I did a search on the forum regarding this question. I read lots of posts but I am kind of confused regarding colors on the tubes. I think it is pretty much clear that when it comes to bands people prefer gold, black or silver. But when it comes to tubes, what do you guys recommend? I shoot targets primarily. I am using thera band gold on my slingshots. But I want to try tubes. BTW, my kids use theraband red and I also would like them to try tubes. So what would be a good starting point for us?


----------



## Hrawk

This thread will give you the pull weights of the tubes.

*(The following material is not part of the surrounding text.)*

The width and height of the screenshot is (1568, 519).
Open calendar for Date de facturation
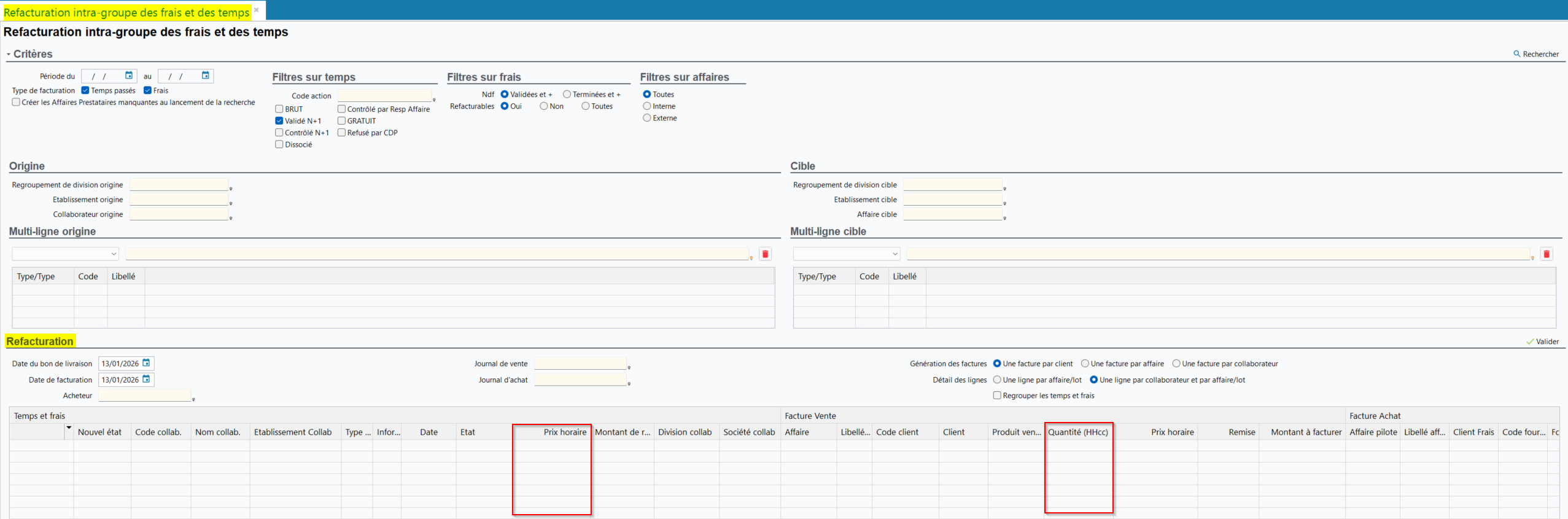[147, 380]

http://slingshotforu...ongation-chart/

This chart is the same for tubes and flats. For example, a full width section of Thera Band black will have the same characteristics as Thera Tube Black.

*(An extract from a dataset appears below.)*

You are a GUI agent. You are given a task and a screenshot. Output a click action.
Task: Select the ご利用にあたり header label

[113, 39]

I would always recommend starting off with yellow. It's stronger than most people realise. You do have Tan tubing which is quite small.

Have you considered going for the Dankung made tubes ? You can get 10m of the 1842 tube for under $10 delivered.

Here is a comparison of all the tubes:

See THIS thread for full resolution versions


----------



## Hrawk

I forgot you like to shoot plastic beads.

The Thera Tube Tan or the Dankung 2040 tube would be perfect for this.

You can also try the smaller Hygenic tube that Tex-Shooter sells.


----------



## drfrancov

Thanks Hrawk. We shoot plastic beads with the kids and indoor (basement has lots of pipes/glass, etc). I shoot steel balls 1/4 and 3/8 inch outside. I shoot targets. I am thinking yellow and red tubes to try. What do you say?


----------



## Hrawk

With the beads, you want a nice light tube. Chances are your pouch weighs more than your ammo. Thera Tube Tan is probably your best bet for this.

For shooting 1/4" steel, I prefer a single strand of 2040 tubing, for 3/8", a single strand of 1745.

When shooting light ammo, the weight of the pouch has an increased impact on performance. For example, if your pouch weighs 1 gram and your ammo weighs 1 gram, that's 50% of the bands energy being used to accelerate the pouch with the ammo.


----------



## M.J

Yellow and red are both overkill for 3/8". Go with the Dankung tube


----------



## Henry the Hermit

M_J said:


> Yellow and red are both overkill for 3/8". Go with the Dankung tube


Not only will 2040 work better, it is cheaper.


----------



## drfrancov

I guess, I will stick to Therabands for now.


----------



## rockslinger

Texs' light tubes are great, yellow thera tube is fine for marbles and rocks. red is way to strong. IMO


----------



## drfrancov

I was just thinking about this. I will buy a few feet of the yellow ones and give it a go. Thanks for your help!


----------